DFC costs were calculated using the mean costs of offloading materials per client who received offloading (removing pressure from an ulcer and redistributing it to other parts of the foot), and the mean salary costs per visit multiplied by the average number of appointments. Treatment costs in the TTM Hospital had to be calculated differently as there was no information available about the surgery costs, antibiotic costs and diagnostic costs. Hospital costs were therefore calculated using the Eurodiale study as a guideline. A percentage of amputation costs, intervention costs, diagnostic intervention costs and the costs of antibiotics were calculated from the total hospital costs. The hospital stay per day per bed at the TTM Hospital was 446 Tala, including administrative expenses and personnel costs. These costs were used to estimate the total direct costs per client.

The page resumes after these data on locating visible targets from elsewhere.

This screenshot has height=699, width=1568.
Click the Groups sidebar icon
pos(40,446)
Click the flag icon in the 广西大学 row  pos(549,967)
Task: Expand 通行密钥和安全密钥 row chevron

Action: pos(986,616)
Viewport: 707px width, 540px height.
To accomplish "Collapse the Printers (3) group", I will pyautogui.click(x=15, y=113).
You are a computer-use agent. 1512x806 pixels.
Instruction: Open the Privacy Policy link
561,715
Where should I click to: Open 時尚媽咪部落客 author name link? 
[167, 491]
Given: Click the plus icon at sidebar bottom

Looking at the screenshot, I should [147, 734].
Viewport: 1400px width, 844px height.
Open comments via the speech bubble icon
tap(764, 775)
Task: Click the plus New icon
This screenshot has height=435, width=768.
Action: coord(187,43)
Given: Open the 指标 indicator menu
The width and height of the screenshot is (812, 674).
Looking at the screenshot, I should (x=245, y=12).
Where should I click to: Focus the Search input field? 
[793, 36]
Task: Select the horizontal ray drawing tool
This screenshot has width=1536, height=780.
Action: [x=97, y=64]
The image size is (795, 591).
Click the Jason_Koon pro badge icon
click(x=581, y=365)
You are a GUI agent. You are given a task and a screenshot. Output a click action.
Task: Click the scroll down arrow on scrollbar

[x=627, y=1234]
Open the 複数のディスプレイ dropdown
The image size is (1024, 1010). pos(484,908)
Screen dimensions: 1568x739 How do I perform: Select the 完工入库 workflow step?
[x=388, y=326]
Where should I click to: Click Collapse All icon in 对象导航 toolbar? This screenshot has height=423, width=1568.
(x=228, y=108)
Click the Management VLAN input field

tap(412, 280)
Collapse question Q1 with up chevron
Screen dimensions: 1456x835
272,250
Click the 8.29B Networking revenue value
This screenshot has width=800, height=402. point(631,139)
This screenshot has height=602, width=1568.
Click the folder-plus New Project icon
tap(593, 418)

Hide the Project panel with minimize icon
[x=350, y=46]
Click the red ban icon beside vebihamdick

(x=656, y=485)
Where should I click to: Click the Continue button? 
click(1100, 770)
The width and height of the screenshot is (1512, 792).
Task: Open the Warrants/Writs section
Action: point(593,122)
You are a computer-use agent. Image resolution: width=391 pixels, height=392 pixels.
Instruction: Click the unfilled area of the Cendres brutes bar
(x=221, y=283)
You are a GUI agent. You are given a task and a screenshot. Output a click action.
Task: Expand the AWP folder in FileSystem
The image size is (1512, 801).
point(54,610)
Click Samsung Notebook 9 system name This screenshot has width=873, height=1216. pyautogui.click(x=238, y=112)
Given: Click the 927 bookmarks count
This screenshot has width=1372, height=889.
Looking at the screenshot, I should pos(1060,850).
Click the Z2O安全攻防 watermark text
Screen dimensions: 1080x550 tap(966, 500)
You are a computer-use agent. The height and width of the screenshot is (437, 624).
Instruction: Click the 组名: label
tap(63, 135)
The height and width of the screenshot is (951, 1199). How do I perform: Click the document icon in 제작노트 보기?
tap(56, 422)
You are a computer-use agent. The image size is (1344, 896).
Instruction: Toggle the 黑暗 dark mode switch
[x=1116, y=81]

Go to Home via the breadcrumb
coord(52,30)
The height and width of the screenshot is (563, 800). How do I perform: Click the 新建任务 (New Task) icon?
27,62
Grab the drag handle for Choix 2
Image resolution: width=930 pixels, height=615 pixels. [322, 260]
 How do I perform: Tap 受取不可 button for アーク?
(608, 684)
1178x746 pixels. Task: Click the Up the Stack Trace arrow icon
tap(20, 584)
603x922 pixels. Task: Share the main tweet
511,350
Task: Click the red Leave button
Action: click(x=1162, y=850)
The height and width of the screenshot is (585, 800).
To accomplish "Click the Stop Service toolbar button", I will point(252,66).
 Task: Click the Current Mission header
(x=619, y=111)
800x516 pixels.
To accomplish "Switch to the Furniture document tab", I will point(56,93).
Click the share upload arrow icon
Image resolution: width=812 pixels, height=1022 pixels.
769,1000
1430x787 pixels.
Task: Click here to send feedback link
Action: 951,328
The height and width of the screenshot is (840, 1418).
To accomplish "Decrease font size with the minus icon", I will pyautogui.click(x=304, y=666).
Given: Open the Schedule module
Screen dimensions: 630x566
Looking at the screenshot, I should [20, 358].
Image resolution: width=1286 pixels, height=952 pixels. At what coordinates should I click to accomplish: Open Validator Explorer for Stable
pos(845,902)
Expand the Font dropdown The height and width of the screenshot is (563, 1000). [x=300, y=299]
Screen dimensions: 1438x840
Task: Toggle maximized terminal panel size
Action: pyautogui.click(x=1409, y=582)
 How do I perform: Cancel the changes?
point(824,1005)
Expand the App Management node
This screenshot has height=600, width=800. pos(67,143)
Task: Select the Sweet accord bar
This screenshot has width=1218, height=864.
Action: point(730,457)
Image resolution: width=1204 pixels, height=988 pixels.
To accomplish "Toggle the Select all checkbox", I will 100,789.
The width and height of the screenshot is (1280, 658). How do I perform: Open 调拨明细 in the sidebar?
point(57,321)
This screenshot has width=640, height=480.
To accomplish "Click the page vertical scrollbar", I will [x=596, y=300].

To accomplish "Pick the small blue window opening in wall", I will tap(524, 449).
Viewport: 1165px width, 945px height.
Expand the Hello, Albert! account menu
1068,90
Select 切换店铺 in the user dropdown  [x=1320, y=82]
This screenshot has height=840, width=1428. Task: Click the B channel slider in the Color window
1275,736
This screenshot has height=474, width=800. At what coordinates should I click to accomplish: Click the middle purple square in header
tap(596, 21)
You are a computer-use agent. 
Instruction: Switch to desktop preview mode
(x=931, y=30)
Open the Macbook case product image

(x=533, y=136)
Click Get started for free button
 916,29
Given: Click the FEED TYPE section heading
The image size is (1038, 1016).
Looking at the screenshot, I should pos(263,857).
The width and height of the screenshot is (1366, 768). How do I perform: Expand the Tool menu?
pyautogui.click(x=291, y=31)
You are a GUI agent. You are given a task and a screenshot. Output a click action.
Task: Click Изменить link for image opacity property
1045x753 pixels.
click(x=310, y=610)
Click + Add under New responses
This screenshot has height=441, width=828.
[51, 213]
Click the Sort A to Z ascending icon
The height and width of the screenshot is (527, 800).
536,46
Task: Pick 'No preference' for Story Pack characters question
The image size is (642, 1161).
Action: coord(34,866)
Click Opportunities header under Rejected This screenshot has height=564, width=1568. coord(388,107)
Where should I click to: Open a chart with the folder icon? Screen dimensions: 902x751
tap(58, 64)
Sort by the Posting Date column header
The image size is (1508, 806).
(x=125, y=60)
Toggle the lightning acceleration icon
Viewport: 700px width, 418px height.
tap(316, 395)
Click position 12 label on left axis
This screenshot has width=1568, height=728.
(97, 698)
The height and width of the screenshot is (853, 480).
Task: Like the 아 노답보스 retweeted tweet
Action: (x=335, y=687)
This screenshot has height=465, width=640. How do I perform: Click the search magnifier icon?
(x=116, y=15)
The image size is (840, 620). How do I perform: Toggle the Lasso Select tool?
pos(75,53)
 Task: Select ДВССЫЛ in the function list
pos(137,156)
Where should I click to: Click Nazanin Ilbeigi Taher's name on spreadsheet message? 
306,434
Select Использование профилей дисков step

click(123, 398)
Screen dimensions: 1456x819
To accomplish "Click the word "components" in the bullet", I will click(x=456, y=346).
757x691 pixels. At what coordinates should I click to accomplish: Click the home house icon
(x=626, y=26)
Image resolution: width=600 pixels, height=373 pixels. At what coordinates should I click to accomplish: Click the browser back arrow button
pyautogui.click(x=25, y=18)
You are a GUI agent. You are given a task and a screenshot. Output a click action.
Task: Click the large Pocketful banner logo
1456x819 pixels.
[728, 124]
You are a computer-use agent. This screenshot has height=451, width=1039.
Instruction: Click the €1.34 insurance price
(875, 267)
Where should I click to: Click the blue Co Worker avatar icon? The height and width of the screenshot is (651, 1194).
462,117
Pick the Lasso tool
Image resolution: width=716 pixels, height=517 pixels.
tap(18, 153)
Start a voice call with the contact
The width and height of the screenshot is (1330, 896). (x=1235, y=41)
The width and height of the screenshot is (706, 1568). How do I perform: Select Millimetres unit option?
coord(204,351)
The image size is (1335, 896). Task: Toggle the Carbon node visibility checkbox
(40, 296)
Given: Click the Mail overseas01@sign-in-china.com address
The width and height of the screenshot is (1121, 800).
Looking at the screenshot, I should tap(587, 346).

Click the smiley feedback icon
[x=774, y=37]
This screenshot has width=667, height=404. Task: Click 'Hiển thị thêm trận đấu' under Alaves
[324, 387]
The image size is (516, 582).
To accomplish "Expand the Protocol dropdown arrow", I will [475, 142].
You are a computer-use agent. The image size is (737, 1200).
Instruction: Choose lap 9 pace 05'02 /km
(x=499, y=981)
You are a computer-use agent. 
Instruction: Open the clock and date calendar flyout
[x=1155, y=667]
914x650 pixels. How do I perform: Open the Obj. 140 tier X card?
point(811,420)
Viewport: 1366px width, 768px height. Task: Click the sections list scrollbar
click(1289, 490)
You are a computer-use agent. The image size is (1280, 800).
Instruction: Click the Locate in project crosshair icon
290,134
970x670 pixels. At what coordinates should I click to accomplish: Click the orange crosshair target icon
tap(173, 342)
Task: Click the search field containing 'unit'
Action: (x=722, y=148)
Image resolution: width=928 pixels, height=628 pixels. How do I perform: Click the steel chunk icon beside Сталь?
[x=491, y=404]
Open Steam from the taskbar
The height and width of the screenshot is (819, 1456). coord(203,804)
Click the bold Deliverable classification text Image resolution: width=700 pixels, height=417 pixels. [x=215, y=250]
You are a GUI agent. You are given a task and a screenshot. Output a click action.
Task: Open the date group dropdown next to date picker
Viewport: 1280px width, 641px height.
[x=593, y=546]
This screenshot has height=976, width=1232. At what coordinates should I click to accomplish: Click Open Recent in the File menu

Figure 1: Treatment costs for clients with diabetic foot ulcers seen at the DFC compared to those admitted to TTM Hospital

Figure 1: Breakdown of treatment costs for clients seen at DFC versus hospital admissions

A summary of the findings of the research can be seen in the table below:

Table 1: summary of DFC cost-benefit research findings

The treatment costs of the DFC are nearly 8 times lower when compared to the costs of admitting a client with diabetic foot sepsis into TTM Hospital.

Along with the economic benefits of the DFC over hospital admissions, outcomes for clients are also much improved. DFC clients were more likely to heal their ulcers, prevent infection and avoid amputations. The diabetic foot ulcers of clients admitted to the TTM Hospital, when compared to those seen at the DFC tended to have the added complication of infection. Within this study an assumption was made that treatment at the DFC prevented infection and the need for hospitalisation, and therefore the associated costs. This is supported by the fact that only one of the 46 clients receiving treatment at the DFC required admission to TTM with foot sepsis in the one-year period. The study indicates that the DFC could save costs for the NHS while improving outcomes for clients. Savings would increase and more people would benefit if the capacity of the service was expanded and Samoans were encouraged to seek treatment earlier at services closer to their communities.

The results show that the implementation of a dedicated Diabetic Foot Clinic both reduces costs and improves outcomes when compared to acute care, hospital admission and amputation. It is hoped that these findings can be used to encourage the establishment of more multi-disciplinary Diabetic Foot Care services within Samoa and throughout the Pacific.

Katrina McGrath is a Prosthetist Orthotist working as a Clinical Project Officer for Motivation Australia, a not for profit disability and development organisation, working in partnership with local organisations to enhance the quality of life of people with mobility disabilities in the Asia Pacific Region.

Thank you to Marjolein Wiegman of the University of Twente and the personnel and clients of the NHS, particularly the Diabetic Foot Clinic, for their assistance.

Katrina McGrath

Katrina McGrath is a Prosthetist Orthotist working as a Clinical Project Officer for Motivation Australia.

1 Comment

  • It is good to see some actual numbers being used to assess this situation. It is also interesting, and important, to see that the Diabetic Foot Clinic was able to achieve both improved clinical outcomes (reduced infections etc) as well as significantly reduced financial costs compared to the hospital based care, thereby potentially freeing up health resources that can be reallocated to higher impact interventions.